An English Chancery Court decision has given guidance on the reasonableness of fixed fees in an insolvency, albeit the fees of a corporate adviser acting for companies in assisting with their entry into liquidation.
Insolvency practitioners’ remuneration in Australia, and internationally, is generally determined in a time cost basis, one reason being the unpredictable nature of the insolvency process.
However, where an administration falls within a predictable type, or is offered “in bulk”, a fixed fee may be commercially sensible and appropriate.
The English case – David Rubin & Partners v Cohen and Crooks – involved a corporate adviser applying to the Court for directions whether it should be paid a fixed fee for work carried out for 1,796 companies to enable each company to be placed into creditors’ voluntary liquidation.

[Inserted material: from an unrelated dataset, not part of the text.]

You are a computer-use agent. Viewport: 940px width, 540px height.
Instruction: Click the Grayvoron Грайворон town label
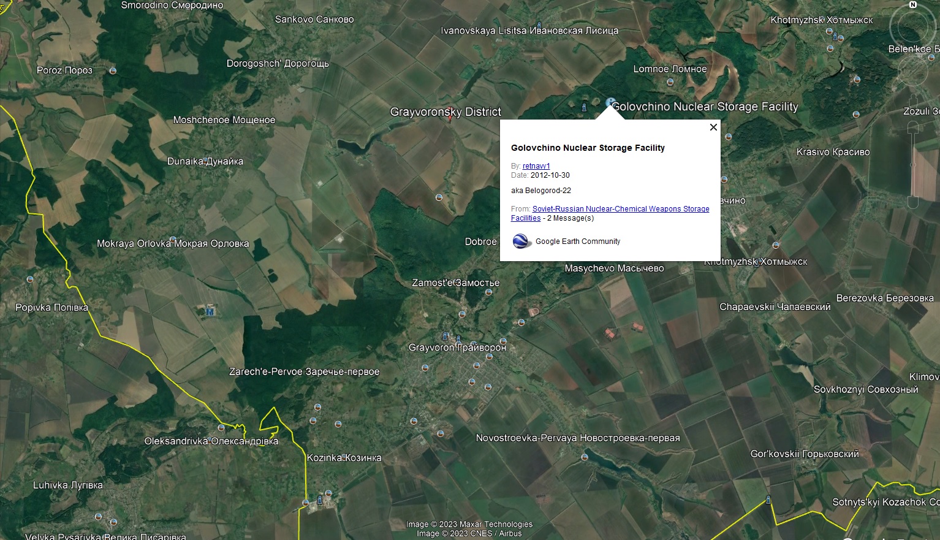pos(457,348)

The adviser was retained to produce statements of affairs and to summon, advertise and hold meetings of members and creditors in consideration of payment by each of the companies of £6000, or the sum equal to each company’s maximum available realisable assets, whichever was the lower.
The adviser sought payment of just over £2.87 million, at an average fee of about £1600 per company. If it were to receive that sum, there would be nothing left for creditors of the companies.

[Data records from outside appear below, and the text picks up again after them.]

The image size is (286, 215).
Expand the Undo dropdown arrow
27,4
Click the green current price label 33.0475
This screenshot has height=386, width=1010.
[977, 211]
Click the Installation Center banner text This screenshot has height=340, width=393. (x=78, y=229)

The adviser argued that a reasonable fixed fee had been negotiated for work that had to be done; the fact that it might leave nothing for creditors, or the costs and expenses of the liquidation, was simply attributable to the companies’ financial position. The liquidators of the companies argued that the fees were unreasonable.
Under English law, expenses incurred in a winding up may only be paid if they are reasonable and necessary. This includes pre-liquidation expenses incurred for the purposes of achieving a creditors’ voluntary winding up, such as the cost of a person employed to assist in the preparation of a statement of affairs or of accounts.
The Court found in this case that fixed fees were, in principle, an appropriate basis upon which to determine the remuneration.
Any assessment of the reasonableness of the amount should done by assessing the necessary work required at the time the fixed fees were agreed, and that assessment should not change as a result of the time it actually took to do the work. That is, time taken in actual performance was not the agreed basis, and should not be taken into account in any assessment.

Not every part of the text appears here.